>>

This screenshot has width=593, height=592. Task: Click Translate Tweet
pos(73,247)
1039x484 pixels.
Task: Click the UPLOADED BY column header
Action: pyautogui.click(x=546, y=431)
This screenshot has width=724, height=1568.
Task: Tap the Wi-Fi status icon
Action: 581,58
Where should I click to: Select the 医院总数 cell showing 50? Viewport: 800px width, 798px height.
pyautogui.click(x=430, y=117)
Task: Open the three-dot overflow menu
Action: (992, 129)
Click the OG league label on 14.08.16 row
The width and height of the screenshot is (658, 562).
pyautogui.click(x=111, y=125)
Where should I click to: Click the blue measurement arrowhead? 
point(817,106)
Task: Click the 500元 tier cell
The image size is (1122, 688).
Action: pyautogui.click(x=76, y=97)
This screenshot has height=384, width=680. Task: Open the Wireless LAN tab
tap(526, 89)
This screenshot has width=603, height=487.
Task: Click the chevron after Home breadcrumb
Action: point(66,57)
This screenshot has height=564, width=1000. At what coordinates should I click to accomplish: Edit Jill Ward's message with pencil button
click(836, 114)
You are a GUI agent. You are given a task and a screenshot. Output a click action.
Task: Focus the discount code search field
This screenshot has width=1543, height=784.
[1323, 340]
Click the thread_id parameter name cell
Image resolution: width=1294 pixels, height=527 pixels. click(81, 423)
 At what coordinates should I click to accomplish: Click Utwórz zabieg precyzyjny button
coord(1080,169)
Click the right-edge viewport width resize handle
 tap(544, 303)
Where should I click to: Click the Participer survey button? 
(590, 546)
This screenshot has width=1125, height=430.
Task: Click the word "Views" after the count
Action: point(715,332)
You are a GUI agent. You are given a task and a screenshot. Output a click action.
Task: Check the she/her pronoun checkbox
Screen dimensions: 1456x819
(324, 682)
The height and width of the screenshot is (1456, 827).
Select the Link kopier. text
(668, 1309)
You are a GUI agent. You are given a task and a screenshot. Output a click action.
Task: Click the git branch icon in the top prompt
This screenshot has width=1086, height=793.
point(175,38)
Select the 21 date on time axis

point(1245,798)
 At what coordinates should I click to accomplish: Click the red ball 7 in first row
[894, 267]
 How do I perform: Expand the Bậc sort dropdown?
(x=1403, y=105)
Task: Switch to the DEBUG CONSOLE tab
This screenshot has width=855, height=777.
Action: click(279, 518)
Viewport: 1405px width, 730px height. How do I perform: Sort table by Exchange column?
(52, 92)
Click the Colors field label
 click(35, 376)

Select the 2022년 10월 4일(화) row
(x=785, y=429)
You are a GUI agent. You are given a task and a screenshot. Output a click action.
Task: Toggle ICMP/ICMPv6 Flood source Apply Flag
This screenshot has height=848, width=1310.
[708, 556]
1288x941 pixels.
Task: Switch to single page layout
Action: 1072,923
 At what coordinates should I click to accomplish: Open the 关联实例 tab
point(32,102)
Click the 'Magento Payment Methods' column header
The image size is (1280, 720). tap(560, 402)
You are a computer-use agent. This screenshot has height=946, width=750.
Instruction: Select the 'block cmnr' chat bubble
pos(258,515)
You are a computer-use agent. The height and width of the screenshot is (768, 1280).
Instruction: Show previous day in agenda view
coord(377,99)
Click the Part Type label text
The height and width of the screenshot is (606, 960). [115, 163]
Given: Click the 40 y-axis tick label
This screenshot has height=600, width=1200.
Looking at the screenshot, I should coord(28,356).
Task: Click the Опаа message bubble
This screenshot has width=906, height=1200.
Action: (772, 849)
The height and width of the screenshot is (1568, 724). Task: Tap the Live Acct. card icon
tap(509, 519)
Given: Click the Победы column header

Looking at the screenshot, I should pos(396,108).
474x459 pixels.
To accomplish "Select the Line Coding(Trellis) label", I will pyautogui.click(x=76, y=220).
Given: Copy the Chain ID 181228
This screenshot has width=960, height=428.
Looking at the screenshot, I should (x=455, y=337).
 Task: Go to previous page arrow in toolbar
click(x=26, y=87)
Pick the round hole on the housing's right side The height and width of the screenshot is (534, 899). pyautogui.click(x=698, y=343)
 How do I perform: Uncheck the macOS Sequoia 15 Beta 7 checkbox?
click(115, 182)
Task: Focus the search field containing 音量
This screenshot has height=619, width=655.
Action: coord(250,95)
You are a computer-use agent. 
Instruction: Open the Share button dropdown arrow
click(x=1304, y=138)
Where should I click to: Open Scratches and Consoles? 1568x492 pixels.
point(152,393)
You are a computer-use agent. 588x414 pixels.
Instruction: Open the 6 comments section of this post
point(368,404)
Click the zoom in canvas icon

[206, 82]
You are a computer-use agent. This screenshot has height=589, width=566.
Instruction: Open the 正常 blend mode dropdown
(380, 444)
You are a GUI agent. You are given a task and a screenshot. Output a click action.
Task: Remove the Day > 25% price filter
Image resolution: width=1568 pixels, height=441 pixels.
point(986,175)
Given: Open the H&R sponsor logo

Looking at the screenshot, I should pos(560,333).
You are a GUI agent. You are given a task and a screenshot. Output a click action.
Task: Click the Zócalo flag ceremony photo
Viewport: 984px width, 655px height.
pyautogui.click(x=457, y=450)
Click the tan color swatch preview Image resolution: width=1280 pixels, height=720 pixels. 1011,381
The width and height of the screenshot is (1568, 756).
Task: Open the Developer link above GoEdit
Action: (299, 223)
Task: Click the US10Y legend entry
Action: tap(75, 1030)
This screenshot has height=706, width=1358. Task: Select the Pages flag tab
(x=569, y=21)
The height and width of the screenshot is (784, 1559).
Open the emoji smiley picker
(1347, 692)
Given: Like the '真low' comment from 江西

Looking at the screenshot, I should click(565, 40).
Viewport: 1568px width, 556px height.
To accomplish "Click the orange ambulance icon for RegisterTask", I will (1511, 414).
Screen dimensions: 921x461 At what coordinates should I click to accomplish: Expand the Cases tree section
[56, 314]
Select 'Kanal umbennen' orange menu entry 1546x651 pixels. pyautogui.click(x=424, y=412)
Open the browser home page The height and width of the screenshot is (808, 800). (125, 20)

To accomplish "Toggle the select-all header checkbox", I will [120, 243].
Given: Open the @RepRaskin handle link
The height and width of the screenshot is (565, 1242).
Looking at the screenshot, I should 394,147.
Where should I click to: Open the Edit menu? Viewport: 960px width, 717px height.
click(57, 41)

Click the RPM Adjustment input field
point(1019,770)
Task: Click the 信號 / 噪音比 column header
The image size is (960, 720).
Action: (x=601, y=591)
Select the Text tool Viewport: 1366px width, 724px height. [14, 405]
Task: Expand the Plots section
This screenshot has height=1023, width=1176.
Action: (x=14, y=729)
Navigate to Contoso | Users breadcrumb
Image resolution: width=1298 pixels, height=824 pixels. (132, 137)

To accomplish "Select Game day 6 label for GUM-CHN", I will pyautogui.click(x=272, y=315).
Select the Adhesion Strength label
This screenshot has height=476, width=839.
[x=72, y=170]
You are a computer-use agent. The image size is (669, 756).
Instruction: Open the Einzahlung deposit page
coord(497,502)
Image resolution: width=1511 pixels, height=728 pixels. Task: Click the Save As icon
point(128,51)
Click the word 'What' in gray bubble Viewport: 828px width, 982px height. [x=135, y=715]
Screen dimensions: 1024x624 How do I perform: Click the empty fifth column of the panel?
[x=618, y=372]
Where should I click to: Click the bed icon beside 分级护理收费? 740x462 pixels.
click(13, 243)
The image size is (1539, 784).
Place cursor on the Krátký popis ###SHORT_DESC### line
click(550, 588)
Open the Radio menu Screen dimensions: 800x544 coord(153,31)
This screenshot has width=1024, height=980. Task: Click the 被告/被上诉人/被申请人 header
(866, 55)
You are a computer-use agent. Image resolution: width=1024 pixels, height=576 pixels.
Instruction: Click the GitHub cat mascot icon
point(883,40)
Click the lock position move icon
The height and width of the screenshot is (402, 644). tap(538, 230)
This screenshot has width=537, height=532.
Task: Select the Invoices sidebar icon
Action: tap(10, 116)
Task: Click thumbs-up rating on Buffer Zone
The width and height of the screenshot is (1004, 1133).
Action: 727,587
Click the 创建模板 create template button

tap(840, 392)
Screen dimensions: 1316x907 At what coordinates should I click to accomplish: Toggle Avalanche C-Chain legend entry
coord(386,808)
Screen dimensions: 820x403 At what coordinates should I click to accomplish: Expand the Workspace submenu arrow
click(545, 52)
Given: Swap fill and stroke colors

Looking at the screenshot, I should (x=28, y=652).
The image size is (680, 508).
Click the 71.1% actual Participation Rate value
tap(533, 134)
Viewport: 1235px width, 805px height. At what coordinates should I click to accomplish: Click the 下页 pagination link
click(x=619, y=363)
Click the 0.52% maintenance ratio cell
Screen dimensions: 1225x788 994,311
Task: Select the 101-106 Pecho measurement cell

<<

> **About this exercise**
Out of the entries above, write out only the lines between the line holding "This screenshot has height=848, width=1310." and the line holding "You are a computer-use agent. The height", inclusive, each exactly as given.

> **Task result**
This screenshot has height=848, width=1310.
[708, 556]
1288x941 pixels.
Task: Switch to single page layout
Action: 1072,923
 At what coordinates should I click to accomplish: Open the 关联实例 tab
point(32,102)
Click the 'Magento Payment Methods' column header
The image size is (1280, 720). tap(560, 402)
You are a computer-use agent. This screenshot has height=946, width=750.
Instruction: Select the 'block cmnr' chat bubble
pos(258,515)
You are a computer-use agent. The height and width of the screenshot is (768, 1280).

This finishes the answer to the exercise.